Une conférence explore les voies à suivre pour mettre en place des systèmes éducatifs résilients

Addis Ababa le 29 avril,2026 (ENA) Les participants à une conférence internationale ont appelé à la mise en place de mesures urgentes et innovantes visant à mettre en place des systèmes éducatifs résilients, capables de maintenir l'apprentissage en situation d'urgence tout en garantissant un accès équitable et une qualité optimale.

 

La 4e Conférence internationale de recherche sur le thème « L'éducation en situation d'urgence à l'ère numérique : opportunités, écueils et perspectives », organisée par l'Université Kotebe de l'éducation, se tient actuellement à Addis-Abeba et rassemble des chercheurs locaux et internationaux.


 

Cette conférence de deux jours a pour objectif d'évaluer les progrès accomplis, d'identifier les lacunes existantes et de proposer des solutions tournées vers l'avenir afin de renforcer les systèmes éducatifs en période de crise.

 

Dans son discours d'ouverture, le président de l'université pédagogique de Kotebe, Teshome Nekatibeb, a souligné que la mise en place de systèmes éducatifs résilients n'était plus une option. 

 

Il a ajouté que la mise en place de systèmes éducatifs résilients était indispensable, notamment pour atténuer les effets des situations d'urgence. 

 

« Lorsque l'éducation s'arrête en raison d'une situation d'urgence, les conséquences se répercutent sur plusieurs générations », a-t-il fait remarquer, ajoutant que les groupes vulnérables, notamment les filles, les enfants en situation de handicap et ceux vivant dans des zones reculées, sont touchés de manière disproportionnée.

 

Teshome a également observé que les crises mondiales récurrentes continuent de mettre à l’épreuve les systèmes éducatifs. « Les catastrophes naturelles détruisent les écoles, les pandémies ferment les salles de classe pendant des mois et les chocs économiques empêchent les élèves de suivre leur scolarité », a-t-il déclaré.

 

Il a souligné que la résilience va au-delà de la simple reprise. « Il ne s’agit pas seulement de rebondir, mais d’anticiper les perturbations et de concevoir des systèmes qui s’adaptent plutôt que de se briser », a-t-il expliqué.

 

Le président a également souligné la nécessité de mettre en place des politiques inclusives et des solutions portées par les communautés. « L'éducation nécessite des politiques qui privilégient l'équité lorsque les ressources sont limitées, ainsi que des communautés capables de soutenir l'apprentissage même lorsque les structures formelles s'affaiblissent », a-t-il déclaré, qualifiant la conférence d'« appel à l'action ».

 

En présentant ses recherches, le professeur suédois Vinayagum Chinapah a souligné le rôle de la transformation numérique dans la gestion des perturbations éducatives.
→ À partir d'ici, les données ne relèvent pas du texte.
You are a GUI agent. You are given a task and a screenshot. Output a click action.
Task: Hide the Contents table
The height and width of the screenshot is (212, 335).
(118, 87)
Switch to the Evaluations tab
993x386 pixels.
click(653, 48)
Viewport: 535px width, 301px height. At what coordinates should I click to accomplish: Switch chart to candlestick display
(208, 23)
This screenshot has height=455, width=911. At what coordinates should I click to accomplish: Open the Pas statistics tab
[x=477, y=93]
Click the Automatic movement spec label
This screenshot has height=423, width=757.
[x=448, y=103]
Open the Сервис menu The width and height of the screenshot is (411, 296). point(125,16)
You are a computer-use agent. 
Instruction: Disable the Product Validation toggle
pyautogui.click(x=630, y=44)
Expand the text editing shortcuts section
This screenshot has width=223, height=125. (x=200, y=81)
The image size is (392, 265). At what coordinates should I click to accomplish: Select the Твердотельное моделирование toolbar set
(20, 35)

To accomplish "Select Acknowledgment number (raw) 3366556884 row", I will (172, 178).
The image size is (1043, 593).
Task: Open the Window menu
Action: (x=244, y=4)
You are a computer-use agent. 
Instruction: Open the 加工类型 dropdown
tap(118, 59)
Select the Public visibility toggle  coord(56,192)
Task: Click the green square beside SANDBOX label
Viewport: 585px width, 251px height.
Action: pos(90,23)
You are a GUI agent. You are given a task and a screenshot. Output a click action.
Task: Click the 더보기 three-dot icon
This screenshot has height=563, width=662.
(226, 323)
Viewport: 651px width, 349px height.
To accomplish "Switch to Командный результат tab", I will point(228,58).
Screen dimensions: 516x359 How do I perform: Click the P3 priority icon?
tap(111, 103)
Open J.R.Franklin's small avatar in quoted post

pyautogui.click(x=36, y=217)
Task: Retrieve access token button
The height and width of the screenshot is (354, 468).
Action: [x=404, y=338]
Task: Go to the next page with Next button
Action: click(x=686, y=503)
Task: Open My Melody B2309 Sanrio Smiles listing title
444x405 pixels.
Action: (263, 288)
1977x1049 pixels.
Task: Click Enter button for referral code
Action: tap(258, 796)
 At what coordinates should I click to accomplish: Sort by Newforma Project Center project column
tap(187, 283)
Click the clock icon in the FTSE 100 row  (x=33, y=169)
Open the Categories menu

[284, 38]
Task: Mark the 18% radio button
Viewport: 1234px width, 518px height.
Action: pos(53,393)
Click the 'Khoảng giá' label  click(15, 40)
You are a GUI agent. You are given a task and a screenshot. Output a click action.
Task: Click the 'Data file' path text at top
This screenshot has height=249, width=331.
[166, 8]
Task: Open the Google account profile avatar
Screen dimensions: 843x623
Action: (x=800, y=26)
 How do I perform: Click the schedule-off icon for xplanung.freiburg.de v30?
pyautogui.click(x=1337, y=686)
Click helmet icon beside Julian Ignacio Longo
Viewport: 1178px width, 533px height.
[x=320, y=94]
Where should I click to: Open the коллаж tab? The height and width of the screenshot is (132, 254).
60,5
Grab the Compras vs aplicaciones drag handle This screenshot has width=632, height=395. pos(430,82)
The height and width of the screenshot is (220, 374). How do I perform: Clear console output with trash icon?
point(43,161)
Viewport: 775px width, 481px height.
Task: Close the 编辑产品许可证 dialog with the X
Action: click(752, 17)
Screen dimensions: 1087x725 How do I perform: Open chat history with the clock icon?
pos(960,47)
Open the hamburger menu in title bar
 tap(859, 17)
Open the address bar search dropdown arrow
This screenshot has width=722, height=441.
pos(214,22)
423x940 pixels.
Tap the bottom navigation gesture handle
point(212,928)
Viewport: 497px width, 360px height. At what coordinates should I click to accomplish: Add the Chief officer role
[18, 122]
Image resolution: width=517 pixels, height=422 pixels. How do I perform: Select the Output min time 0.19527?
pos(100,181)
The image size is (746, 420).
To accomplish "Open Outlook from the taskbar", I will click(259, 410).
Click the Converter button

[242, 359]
Sa présentation intitulée « La numérisation de l’éducation pour tous et les impacts de la COVID-19 sur l’éducation : un mal pour un bien » a examiné les données mondiales issues d’enquêtes en ligne.


 

 « Cette conférence offre l’occasion d’analyser et de repenser la manière dont l’éducation peut être dispensée dans des conditions incertaines », a-t-il déclaré, soulignant que l’avenir reste imprévisible tant à l’échelle mondiale qu’en Afrique.

 

Il a recommandé le recours à la technologie pour assurer la continuité de l’apprentissage. « L’utilisation des outils numériques et des technologies mobiles, ainsi que le renforcement des capacités de leadership, peuvent contribuer à maintenir et à améliorer l’éducation en situation d’urgence », a-t-il affirmé.

 

M. Chinapah a également souligné l’importance des partenariats. « Il est nécessaire de jeter des ponts entre les entreprises technologiques privées et le secteur de l’éducation afin de favoriser la collaboration et l’innovation », a-t-il déclaré.

 

La conférence devrait déboucher sur des recommandations concrètes visant à renforcer la résilience, l’inclusivité et l’adaptabilité des systèmes éducatifs confrontés à des incertitudes mondiales croissantes.